# [Work item]
Please return each line of the rows below that contains the word "action". Treat uppercase and lowercase letters as different.

Top of Supplied material

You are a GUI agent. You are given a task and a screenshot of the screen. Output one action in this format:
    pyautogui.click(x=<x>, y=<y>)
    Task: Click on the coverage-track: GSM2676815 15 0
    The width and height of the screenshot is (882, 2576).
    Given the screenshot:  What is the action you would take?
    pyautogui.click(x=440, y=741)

Bottom of Supplied material

# [Output below]
You are a GUI agent. You are given a task and a screenshot of the screen. Output one action in this format:
    Given the screenshot:  What is the action you would take?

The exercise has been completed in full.